AIM OF THE EXERCISE:
Find the string "legend" in the listing and report every line that has it.
** DATA EXTRACTS follows **
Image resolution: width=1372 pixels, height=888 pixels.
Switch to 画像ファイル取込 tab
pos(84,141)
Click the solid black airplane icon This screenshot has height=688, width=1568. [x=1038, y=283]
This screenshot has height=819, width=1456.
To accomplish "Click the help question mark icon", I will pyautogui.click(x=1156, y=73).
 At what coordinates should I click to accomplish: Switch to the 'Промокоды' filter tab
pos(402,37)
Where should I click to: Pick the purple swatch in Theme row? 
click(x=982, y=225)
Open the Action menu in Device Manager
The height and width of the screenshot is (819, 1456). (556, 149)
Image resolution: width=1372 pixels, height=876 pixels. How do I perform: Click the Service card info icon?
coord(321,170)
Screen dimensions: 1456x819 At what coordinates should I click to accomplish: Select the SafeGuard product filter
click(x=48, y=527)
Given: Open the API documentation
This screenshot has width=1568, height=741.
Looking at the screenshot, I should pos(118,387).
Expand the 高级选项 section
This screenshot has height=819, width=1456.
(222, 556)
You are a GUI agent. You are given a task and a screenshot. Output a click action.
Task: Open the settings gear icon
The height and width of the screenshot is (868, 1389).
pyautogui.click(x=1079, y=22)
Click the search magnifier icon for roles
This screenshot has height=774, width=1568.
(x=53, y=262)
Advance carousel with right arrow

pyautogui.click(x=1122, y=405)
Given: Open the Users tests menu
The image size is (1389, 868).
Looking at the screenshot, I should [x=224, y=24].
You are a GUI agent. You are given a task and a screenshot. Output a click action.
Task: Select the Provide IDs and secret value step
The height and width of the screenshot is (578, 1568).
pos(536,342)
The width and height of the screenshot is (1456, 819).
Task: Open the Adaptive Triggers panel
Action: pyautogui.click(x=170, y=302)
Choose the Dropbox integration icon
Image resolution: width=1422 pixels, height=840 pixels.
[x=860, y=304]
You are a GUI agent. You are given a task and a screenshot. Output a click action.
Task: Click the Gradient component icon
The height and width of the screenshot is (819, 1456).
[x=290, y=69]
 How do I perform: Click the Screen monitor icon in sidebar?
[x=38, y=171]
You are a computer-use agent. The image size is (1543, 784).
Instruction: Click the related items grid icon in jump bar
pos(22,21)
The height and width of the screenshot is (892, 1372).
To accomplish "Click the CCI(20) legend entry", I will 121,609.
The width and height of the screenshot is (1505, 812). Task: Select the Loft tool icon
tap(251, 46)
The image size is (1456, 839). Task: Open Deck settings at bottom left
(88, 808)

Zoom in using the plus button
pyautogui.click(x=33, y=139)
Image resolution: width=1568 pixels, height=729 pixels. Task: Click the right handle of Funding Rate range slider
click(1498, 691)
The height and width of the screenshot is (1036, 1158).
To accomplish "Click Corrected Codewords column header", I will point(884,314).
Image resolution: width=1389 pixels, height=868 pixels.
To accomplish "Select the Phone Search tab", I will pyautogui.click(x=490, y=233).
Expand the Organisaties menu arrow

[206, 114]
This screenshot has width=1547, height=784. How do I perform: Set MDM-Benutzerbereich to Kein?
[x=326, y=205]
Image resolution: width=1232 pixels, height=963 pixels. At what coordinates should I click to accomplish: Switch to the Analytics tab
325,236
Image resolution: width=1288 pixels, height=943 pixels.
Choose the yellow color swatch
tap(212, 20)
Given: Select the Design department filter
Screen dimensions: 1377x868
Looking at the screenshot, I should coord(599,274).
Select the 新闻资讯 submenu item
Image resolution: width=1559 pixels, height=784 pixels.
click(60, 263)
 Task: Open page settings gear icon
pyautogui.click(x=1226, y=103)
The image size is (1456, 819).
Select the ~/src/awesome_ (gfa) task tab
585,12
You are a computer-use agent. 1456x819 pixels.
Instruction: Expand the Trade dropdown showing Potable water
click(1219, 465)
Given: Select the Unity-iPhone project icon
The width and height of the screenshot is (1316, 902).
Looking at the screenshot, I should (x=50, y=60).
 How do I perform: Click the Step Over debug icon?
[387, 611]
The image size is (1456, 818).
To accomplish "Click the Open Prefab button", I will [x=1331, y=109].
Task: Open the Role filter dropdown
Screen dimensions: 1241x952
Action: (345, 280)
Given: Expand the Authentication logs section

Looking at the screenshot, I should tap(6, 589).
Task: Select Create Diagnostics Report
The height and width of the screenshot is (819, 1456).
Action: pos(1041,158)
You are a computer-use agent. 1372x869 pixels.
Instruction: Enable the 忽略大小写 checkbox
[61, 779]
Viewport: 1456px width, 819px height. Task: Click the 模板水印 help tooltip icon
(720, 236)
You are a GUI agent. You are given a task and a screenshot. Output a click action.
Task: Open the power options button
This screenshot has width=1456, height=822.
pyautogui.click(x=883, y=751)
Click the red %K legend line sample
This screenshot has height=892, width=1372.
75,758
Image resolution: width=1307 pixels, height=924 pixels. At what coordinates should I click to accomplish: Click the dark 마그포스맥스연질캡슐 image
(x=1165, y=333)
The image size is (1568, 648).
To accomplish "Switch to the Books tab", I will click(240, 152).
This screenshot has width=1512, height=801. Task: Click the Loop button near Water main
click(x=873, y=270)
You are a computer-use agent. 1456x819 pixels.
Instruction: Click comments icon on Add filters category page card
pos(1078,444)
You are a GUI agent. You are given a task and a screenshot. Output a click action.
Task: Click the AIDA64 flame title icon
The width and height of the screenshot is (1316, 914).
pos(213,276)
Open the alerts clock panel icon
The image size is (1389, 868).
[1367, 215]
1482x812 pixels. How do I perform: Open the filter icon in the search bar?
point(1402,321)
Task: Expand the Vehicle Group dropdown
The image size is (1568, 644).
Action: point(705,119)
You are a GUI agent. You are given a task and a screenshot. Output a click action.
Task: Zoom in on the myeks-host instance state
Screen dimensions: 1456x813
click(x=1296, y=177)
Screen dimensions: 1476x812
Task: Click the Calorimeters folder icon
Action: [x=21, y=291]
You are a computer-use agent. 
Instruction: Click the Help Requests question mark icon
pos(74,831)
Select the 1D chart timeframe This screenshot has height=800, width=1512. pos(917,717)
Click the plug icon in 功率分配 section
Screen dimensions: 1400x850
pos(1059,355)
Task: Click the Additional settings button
** End of DATA EXTRACTS **
YOUR SOLUTION:
To accomplish "Click the CCI(20) legend entry", I will 121,609.
Click the red %K legend line sample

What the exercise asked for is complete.